SAN FRANCISCO — California’s top judge said Tuesday she wants to do away with the state’s cash bail system, adding a powerful voice to criticism that it keeps poor people behind bars while wealthier suspects can pay for their freedom.
The bold proposal endorsed by California Supreme Court Chief Justice Tani Cantil-Sakauye would instead rely on assessments of defendants’ flight risk and danger to the public to determine whether they should be released.
The proposals are contained in a report by a group of judges that concluded the state’s cash bail system ‘‘unnecessarily compromises victim and public safety’’ and ‘‘exacerbates socioeconomic disparities and racial bias.’’
The changes would require legislative approval to go into law, and Cantil-Sakauye, appointed by Republican Governor Arnold Schwarzenegger, said the report should serve as a framework for discussions with Governor Jerry Brown and the Legislature.
‘‘I support the conclusion that California’s current pretrial system unnecessarily compromises victim and public safety,’’ she said in a statement.
The proposal is likely to face opposition from the bail industry. Similar bail reform measures approved in New Jersey and New Mexico have faced lawsuits.

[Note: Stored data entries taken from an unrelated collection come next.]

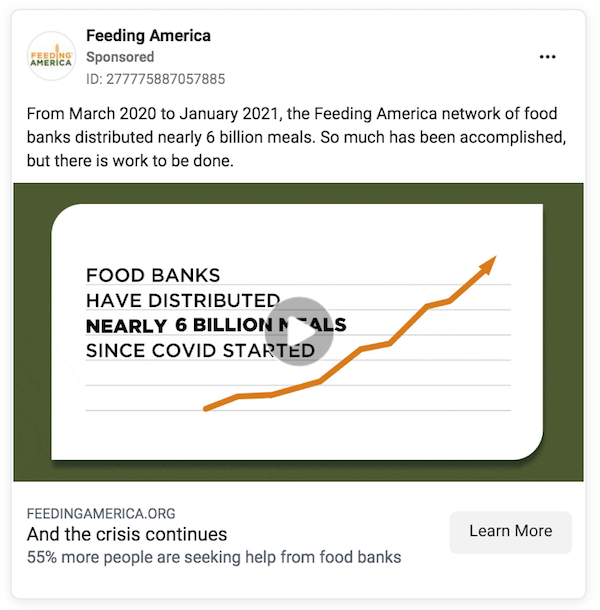This screenshot has height=610, width=600.
Task: Click the ad body text about 6 billion meals
Action: pos(296,137)
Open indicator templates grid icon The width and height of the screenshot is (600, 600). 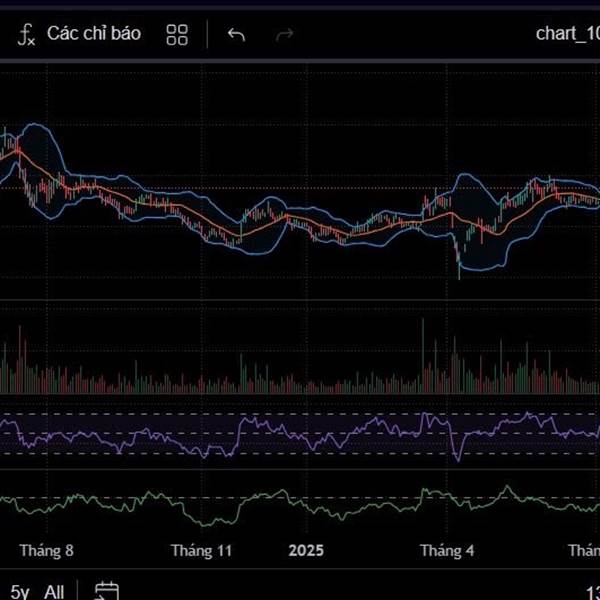[177, 35]
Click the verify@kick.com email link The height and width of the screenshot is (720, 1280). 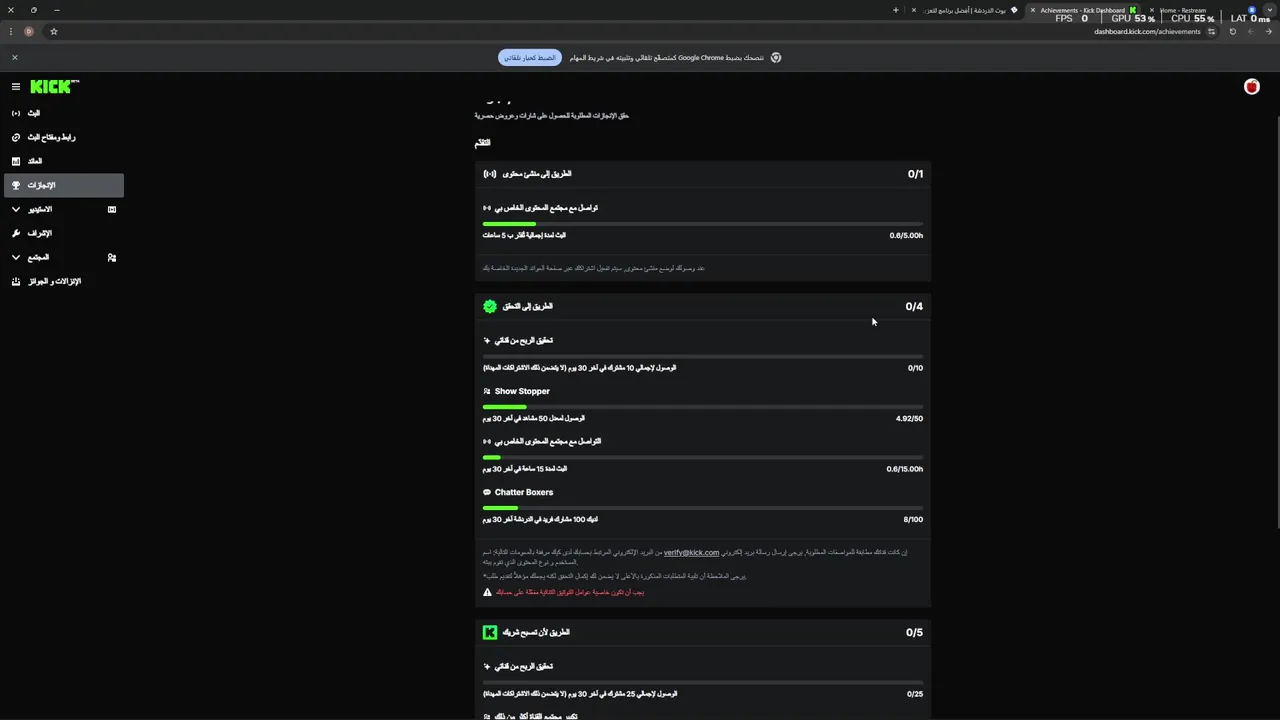[x=691, y=552]
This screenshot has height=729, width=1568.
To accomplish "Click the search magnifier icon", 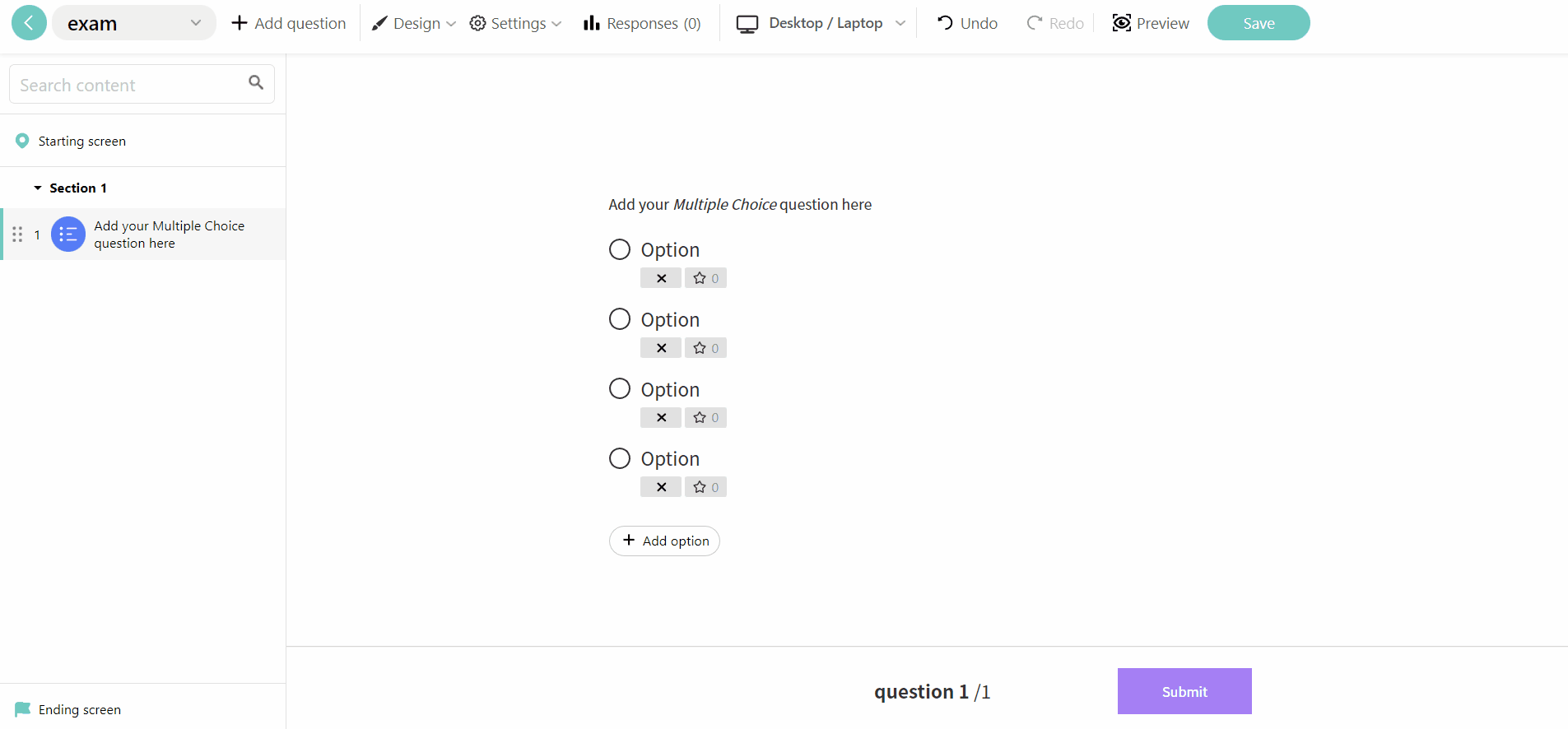I will point(255,83).
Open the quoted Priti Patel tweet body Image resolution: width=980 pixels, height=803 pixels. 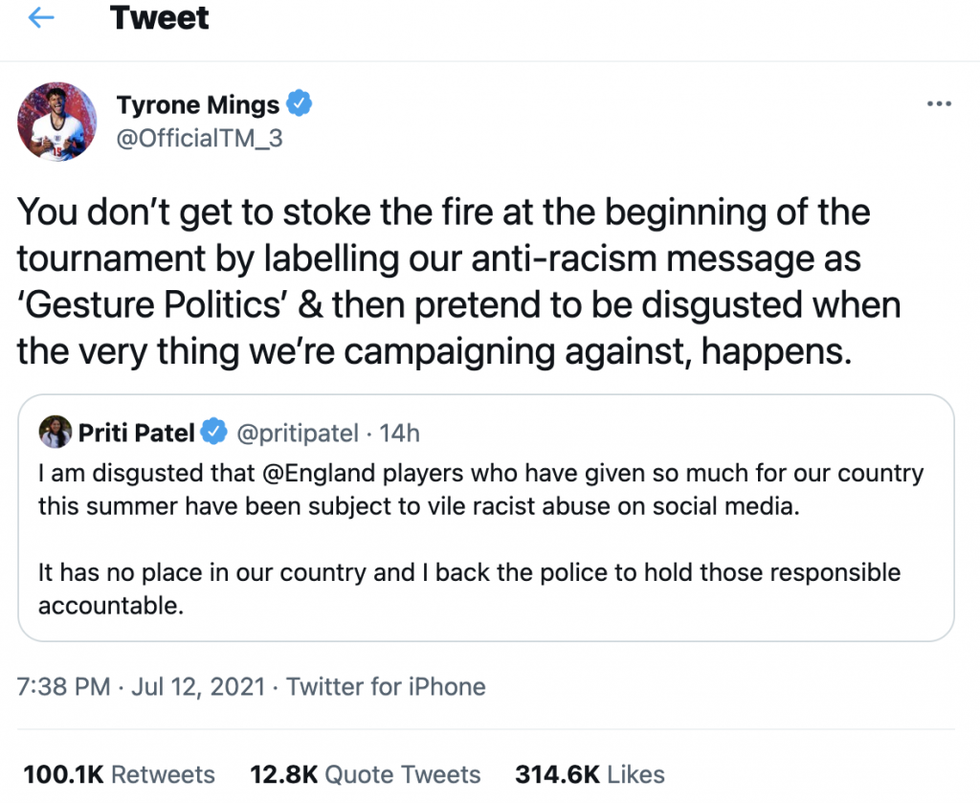pos(480,540)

The centuries-old cash-bail system has become one of the flashpoints in the debate over equal justice.
Supporters of cash bail say it ensures people show up to court because they forfeit their money if they fail to appear.
Jeff Clayton, executive director of the bail industry trade group, the American Bail Coalition, said states that have tried similar measures have seen defendants commit new crimes.
‘‘The system is continuing to release them,’’ he said. ‘‘There’s no monetary backstop.’’
Clayton also raised concerns about how much the reform proposal would cost California taxpayers. The judges’ report calls for a significant initial investment of resources for new judges, court staff and infrastructure to evaluate defendants for release, though it doesn’t give an exact figure.
Critics of cash bail argue that many poor defendants languish in jail for minor offenses while wealthy suspects accused of serious crimes can often post bail while awaiting trial. They say some of those people could also pose a risk to public safety.